Instagramの年齢認証でも採用されたYoti社について調べてみた

イギリス発のスタートアップ企業「Yoti」について本記事では説明していきます。

Yoti社は2020年に設立された比較的新しい企業ですが、

  • イギリスの郵便局との提携
  • イギリスの大手銀行「ロイズ銀行」のデジタルウォレットアプリの開発
  • Instagramにおける年齢確認システムの運用

など大規模な取り組みを多数行っています。

彼らが提供するアプリは1400万ダウンロードを突破しているようで、民間事業者が提供するデジタルウォレットアプリとしては最大規模です。
彼らの強さや優位性がどこにあるのか、大変興味深いです。

Yotiのサービス

Yoti社のwebページを見ると、大きく六つのサービスを展開しているようです。
それぞれ見ていきましょう。

①本人確認サービス

これは一般的な本人確認事業のようです。

社会で通念上認められている身分証の画像や本人のセルフィー画像を受け取って、本人確認を行うスキームです。
身分証からテキストデータを抜いてくるOCR技術、ライブネス技術(本当に実在する人間かの確認)などを磨き、精度向上や自動化による確認時間の削減に取り組んでいるようです。

②顔年齢推定

顔画像データを受け取り、彼ら独自のアルゴリズムや機械学習・AIによって推定年齢を出すというサービスのようです。
「実年齢からプラスマイナス2歳以内の判定が可能」と謡っているようです。

このサービスの特徴は、身分証明書やクレジットカードなどのデータソースが不要という点です。
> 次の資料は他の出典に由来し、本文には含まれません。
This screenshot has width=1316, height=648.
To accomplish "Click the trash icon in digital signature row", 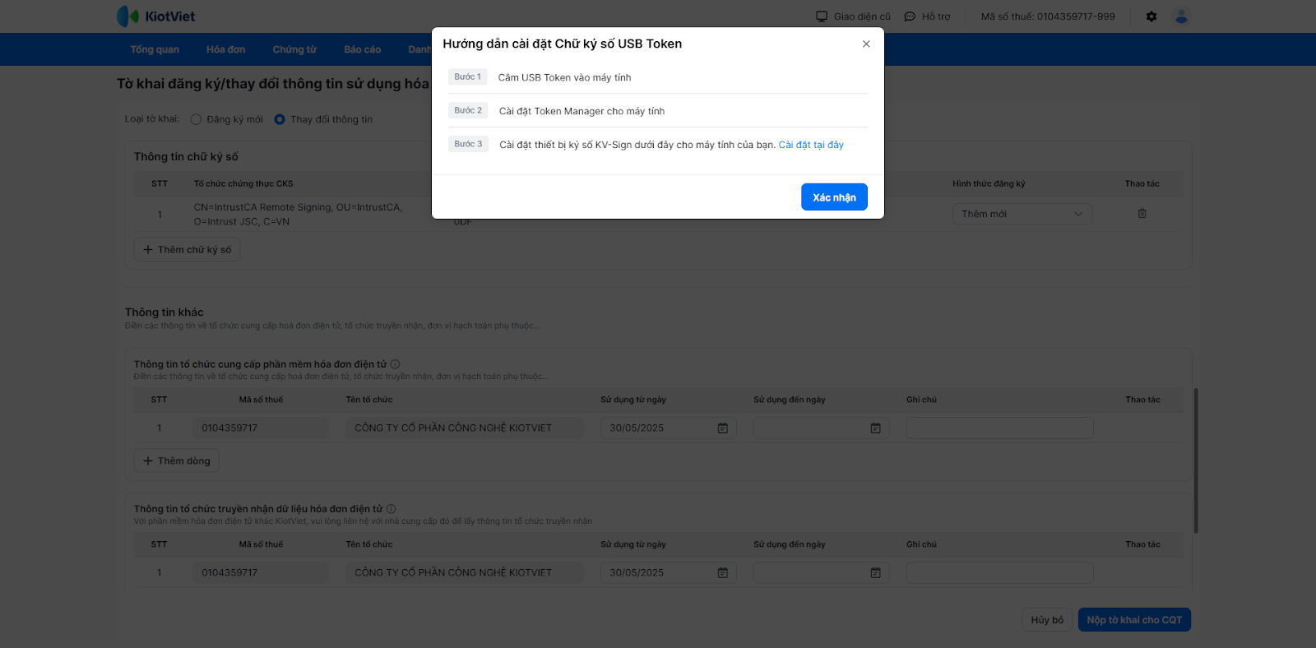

自撮り写真だけで年齢を推定する体験を実現しています。

これはなかなか革新的です。
従来の基本的な方式は「身分証明書で公的な機関が認定する生年月日を取得」+「提示された身分証明書の保有者が提示しているか、別途自撮り写真等で確認」だったので、前者のプロセスを省略することが可能となります。

③年齢確認サービス

ユーザーが「年齢確認の制約を満たしているか」確認するサービスとなります。生年月日や年齢をそのままサービス側に共有するのではなく、「このユーザーは18歳以上である(25歳なのか50歳なのかは不明)」という形式で、よりプライバシーが守られた状態での年齢確認が可能となります。

②のサービスと被っているように見えますが、どうやらこの③の「年齢確認サービス」はより包括的なサービスのようで、この中に①の「本人確認サービス」や②の「顔年齢推定」も含まれているようです。

▼以下画像のように、サービス利用やコンテンツ視聴における基準年齢を満たしているか確認できます

④デジタルIDサービス

これはいわゆる「再利用可能なデジタルID」「ウォレット型の本人確認」と言われるサービスです。
①の「本人確認」で認められたデータをウォレットアプリに格納し、一定期間内はそのデータを提示するだけで本人確認が完了するというサービスです。

VC(Verifiable Credentials)やmDL/mdoc(公的証明書のデジタル化に使用される規格)といった規格を利用していると思われます。

⑤電子署名サービス

オンライン上で文書を作成したり契約書を締結する際などに、行為者を電子的に記録するサービスです。
クラウドサインやDocusignのように、契約書PDFをアップロードすると回付ルートを設定できるようです。

また行為者のアカウント開設時に、①の本人確認サービス等を組合わせることも可能なようです。

「一文書あたり0.4ポンドで利用できる」とファーストビューに載っており、このサービスのページだけBtoB業務効率化のSaaSのような見た目なのが印象に残ります。

⑥MyFace® AI Services

最後6つ目は、バチっとした和訳が見つからない見慣れないサービスでした。

どうやらライブネスサービスの一環で、ユーザーや提出画像が実在する人間なのか確認できるサービスのようです。
生成AIによるディープフェイクが発達し「つくりものの人間の画像による偽装リスク」が高まり続ける中で、元々彼らが強みをもっていた基盤を切り出して外部提供しているのではないかと推測しています。

▼イスラム教徒向けのマッチングアプリ等に導入されている模様

まとめ

以上です。なかなか多方面に展開していますね。

日本で言うと

  • TRUSTDOCK様やLiquid様のような本人確認サービス
  • xID様のような公的証明書の利用支援サービス
  • 当社Receptのようなデジタルウォレットアプリ

をかけ合わせたサービスでしょうか。

これらの機能を一社で提供することで、各事業者の求める強度や利用シーンに応じたサービスを提供できるのが一つ強みではないかと思います。
また②の画像解析AIを用いたソリューションなど、技術力に由来する優位性も持っているのが圧巻です。

日本でもマイナンバーカードやデジタル庁の認証アプリが出る中で、本人確認サービスの提供事業者は統廃合が進んでいくのではないかと予測しています。
その中で認証サービスをバインディングして、企業側のニーズにオールインワンで答える事業者が出てくる可能性は十分にあると思います。

当社は現在DID/VCの技術開発に絞って事業展開を行っていますが、必要に応じて画像解析型の本人確認や、公的証明書の取り扱い支援にも事業拡大していくことを考えていきます。